Container handling also achieved a record mark of 7.4 million TEUs (20-ft standard containers), up 6.4 percent compared to 2013. The port also boosted its market share of container traffic for the period January to September from 26.1 percent to 26.7 percent.
“Hamburg is profiting especially from the double-digit growth in the container trade with Asia. With 12.8 percent growth, China particularly, Hamburg’s largest partner in the container trades, contributed to the immense boost in seaborne foreign trade for Germany’s largest universal port. The Port of Hamburg handled 2.3 million TEU containers to and from China in the first nine months of 2014. In direct container trade with Indian ports, in the first three quarters of the year Hamburg achieved a 15.4 percent advance to 176,000 TEUs. Development of container trade with Malaysia during this period was also highly satisfactory, advancing by 10.2 percent to 203,000 TEUs. Container trade with Africa also made excellent progress, increasing by 28.2 percent. Here it is primarily the container trades with Northern and South Africa that are ensuring steep growth,” said Axel Mattern, a member of the Executive Board of Port of Hamburg Marketing (HHM).

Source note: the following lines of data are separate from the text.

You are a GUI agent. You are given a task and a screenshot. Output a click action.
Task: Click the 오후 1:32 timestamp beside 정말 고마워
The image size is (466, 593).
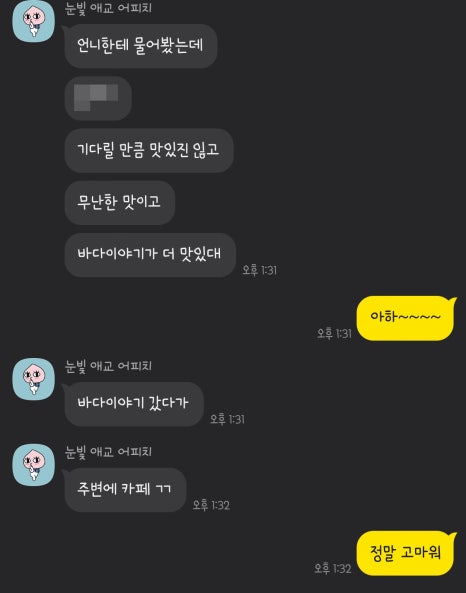[x=333, y=568]
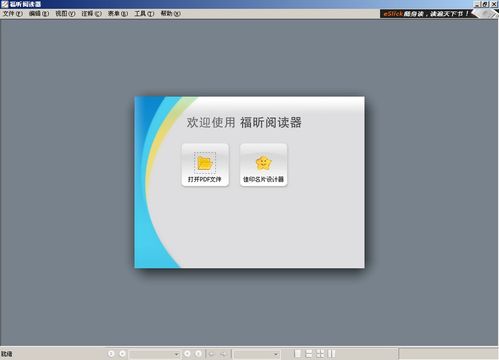Click the 打开PDF文件 folder button
499x360 pixels.
pyautogui.click(x=205, y=165)
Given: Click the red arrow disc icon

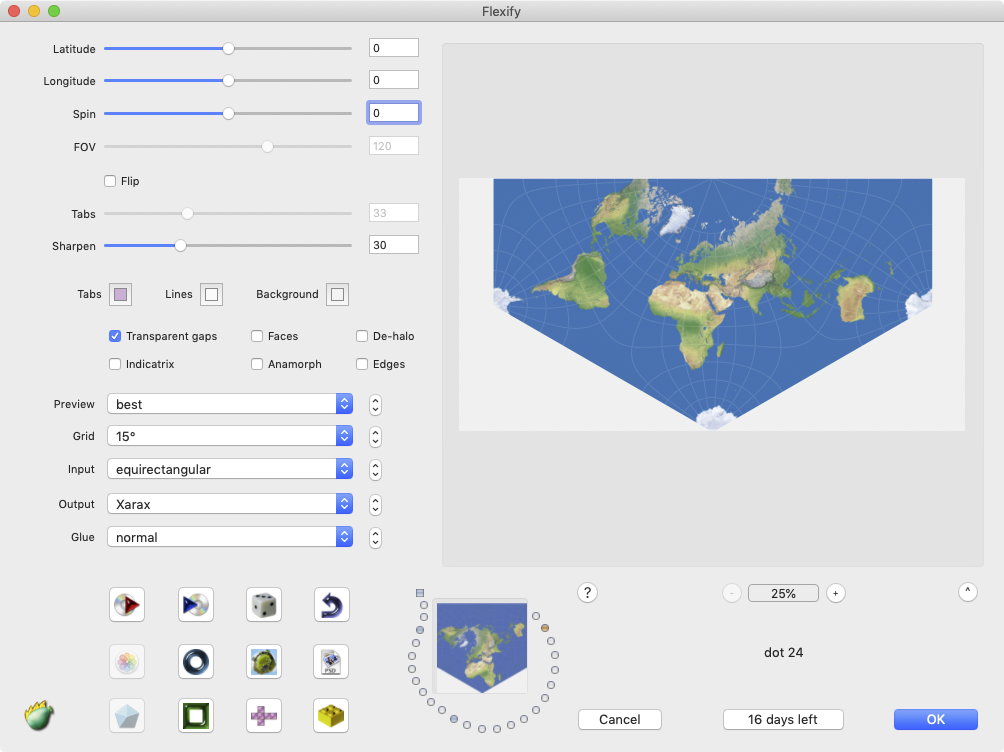Looking at the screenshot, I should 127,605.
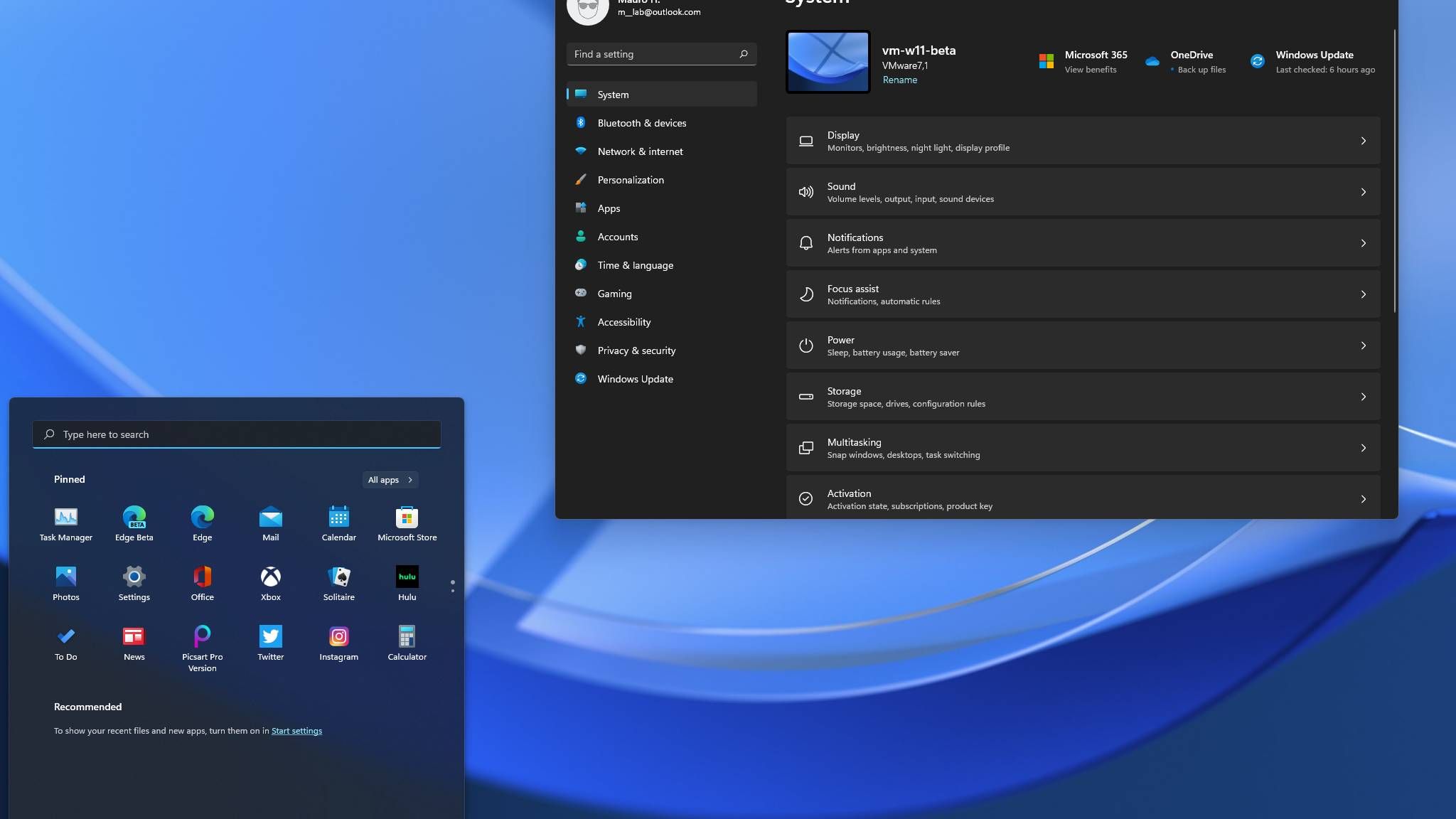Expand the All apps list
1456x819 pixels.
(x=390, y=480)
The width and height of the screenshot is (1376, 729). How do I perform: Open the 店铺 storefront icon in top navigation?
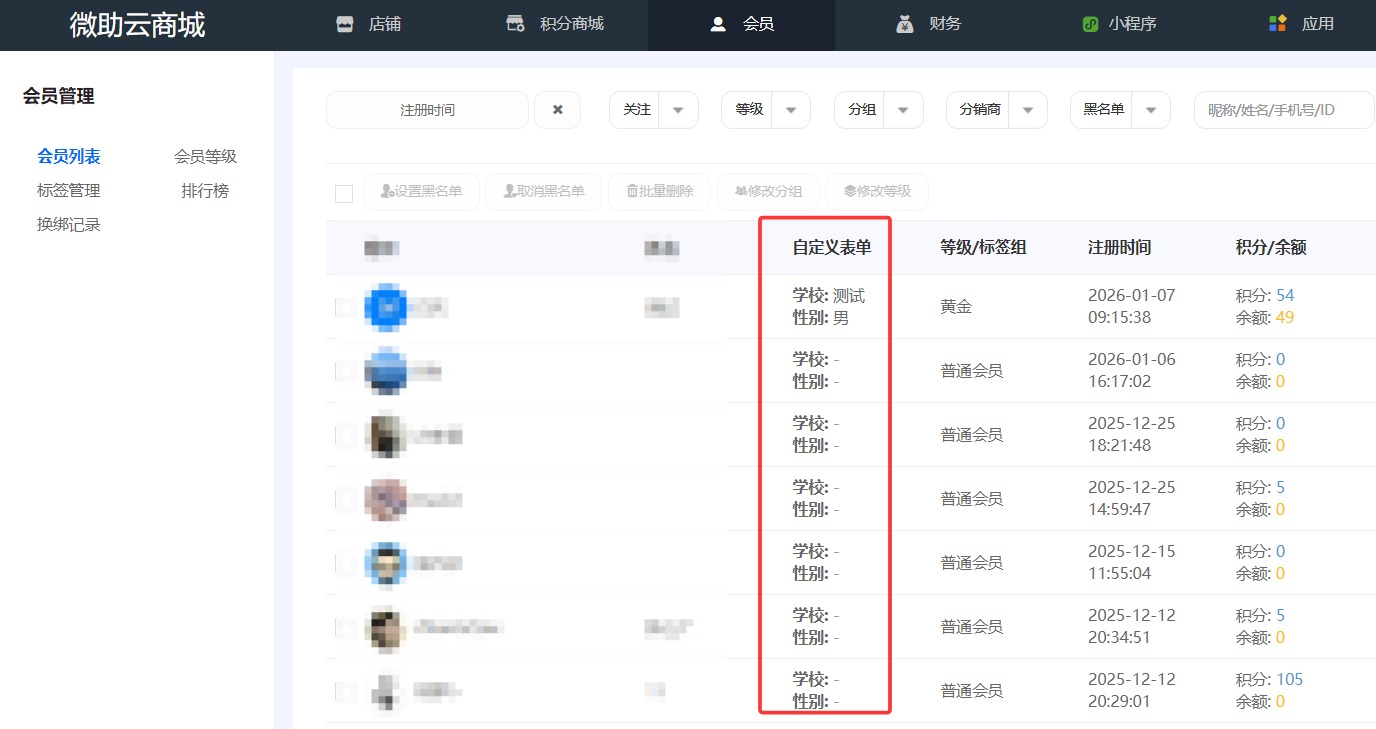click(345, 22)
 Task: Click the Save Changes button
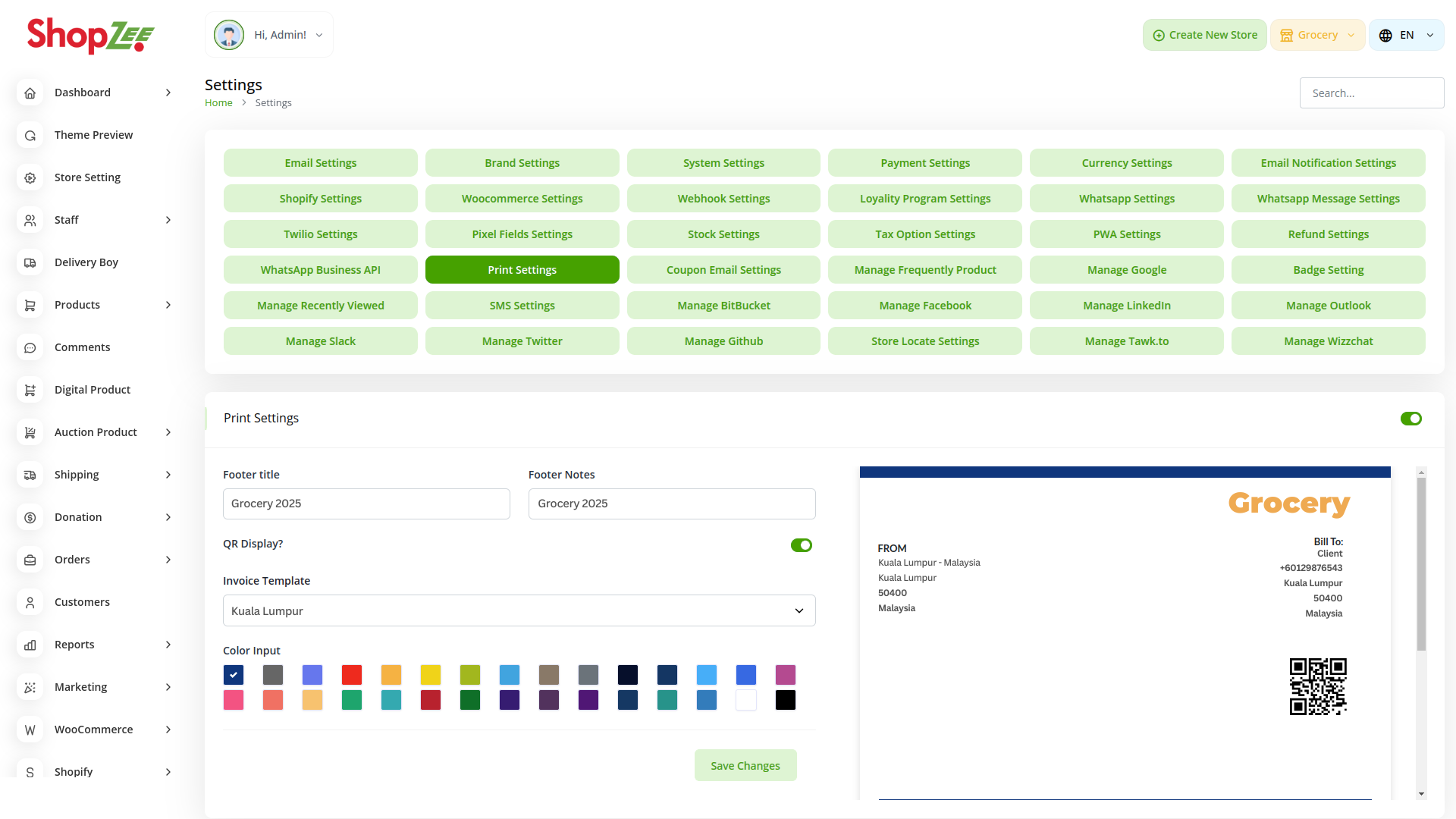(745, 765)
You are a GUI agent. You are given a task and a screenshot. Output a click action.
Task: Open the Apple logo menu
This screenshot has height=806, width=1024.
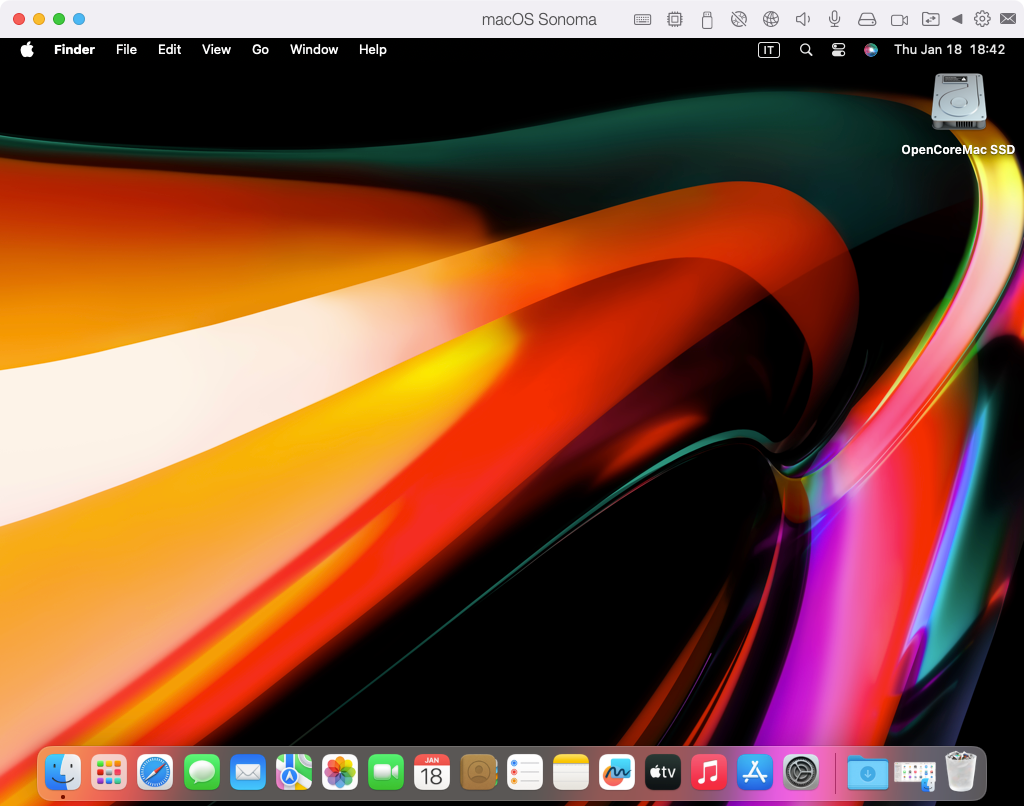(27, 50)
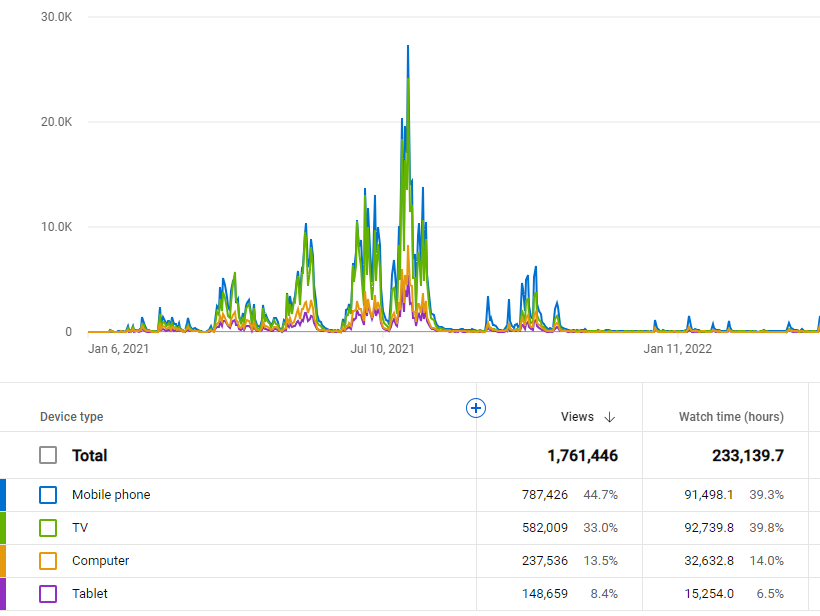Click the Device type column header
Image resolution: width=820 pixels, height=616 pixels.
[71, 417]
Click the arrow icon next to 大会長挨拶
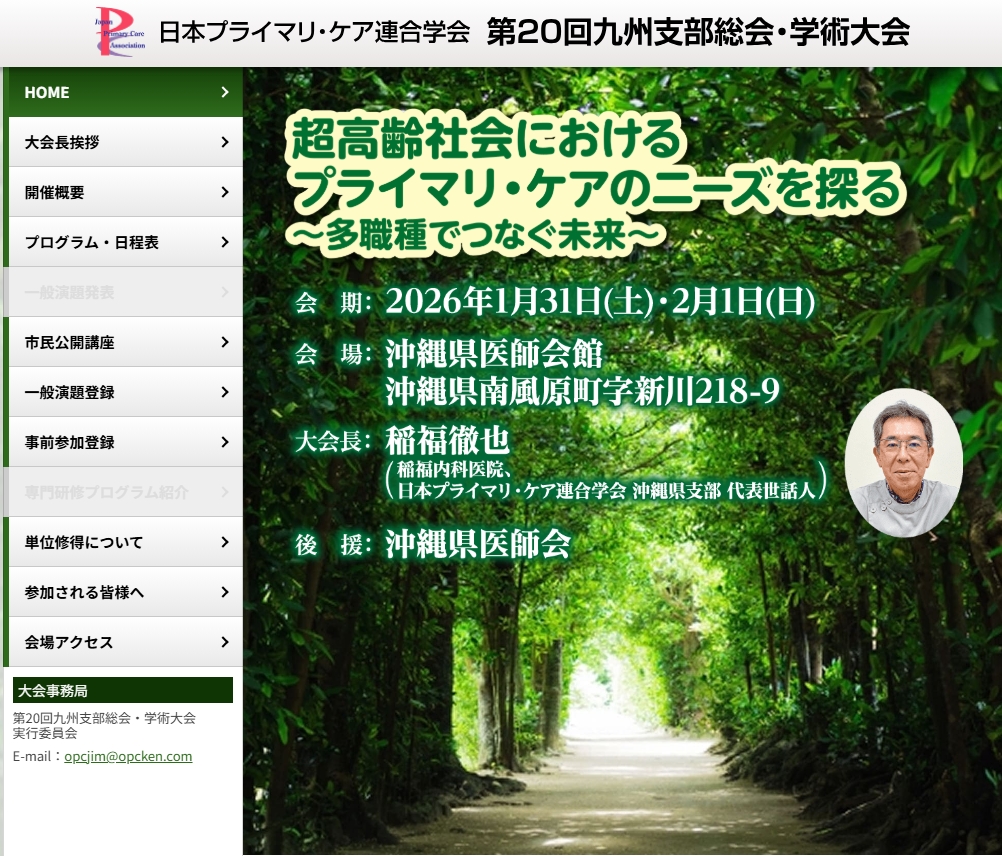This screenshot has height=856, width=1002. tap(225, 142)
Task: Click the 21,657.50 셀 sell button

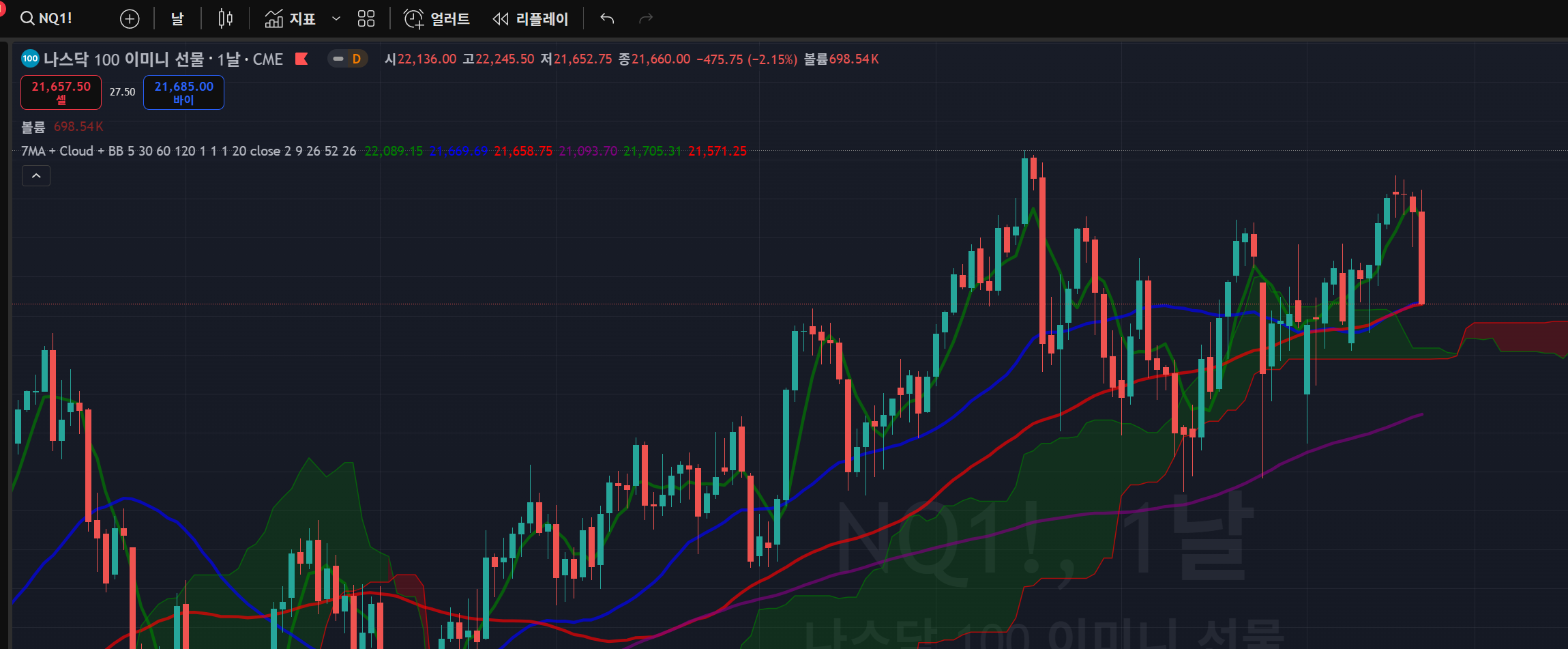Action: click(x=61, y=92)
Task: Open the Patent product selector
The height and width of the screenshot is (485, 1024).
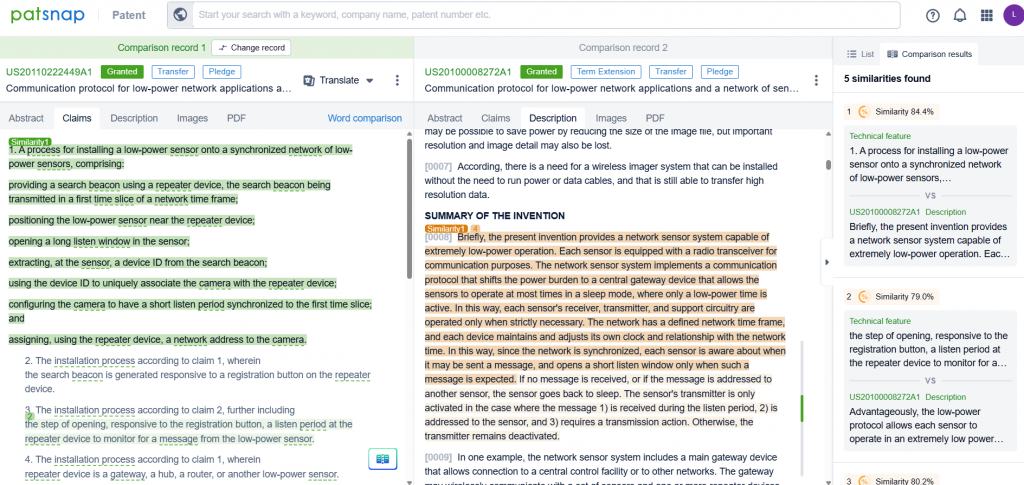Action: [x=128, y=16]
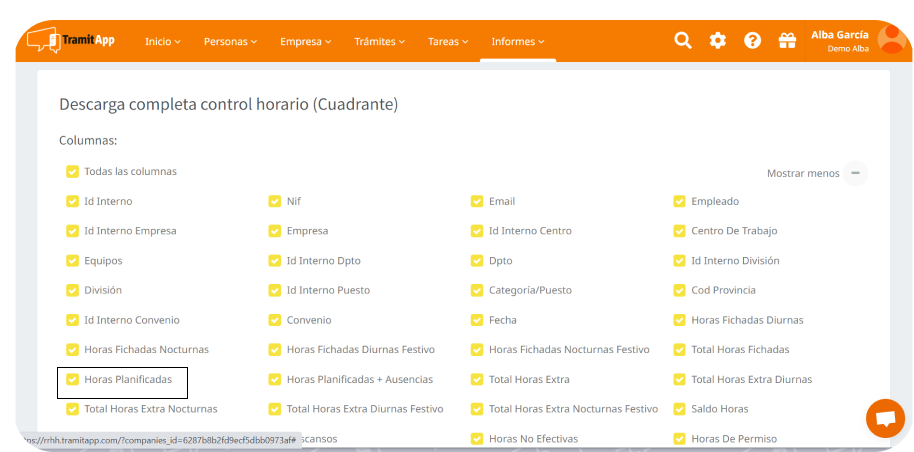Open the Tareas navigation menu
This screenshot has width=914, height=452.
pos(448,42)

1.8 million TEUs were transported by feeders in the Baltic region trade, representing a 2.8 percent increase. Between January and September, 374 ultra-large containerships with slot capacities of over 10,000 TEUs called at Hamburg. Up by 23.8 percent, the figure for calls by ships of this size class underlines that for the sake of the port and shipping generally, the dredging and widening of the navigation channel on the Lower and Outer Elbe must be implemented, according to the port
“If all goes well, in 2014 we could achieve a 3.6 percent increase in seaborne cargo throughput and one of between 3.8 and 5.1 percent on container handling,” said Mattern.
The increase is dependent on further growth in container traffic with China and no further extension of the restraints on Russian trade caused by sanctions. For the Port of Hamburg, this would produce figures of around 144 million tons for cargo throughput generally, and of approximately 9.7 million TEUs for container handling. That would mean topping the 2008 record mark for seaborne cargo throughput of 140 million tons.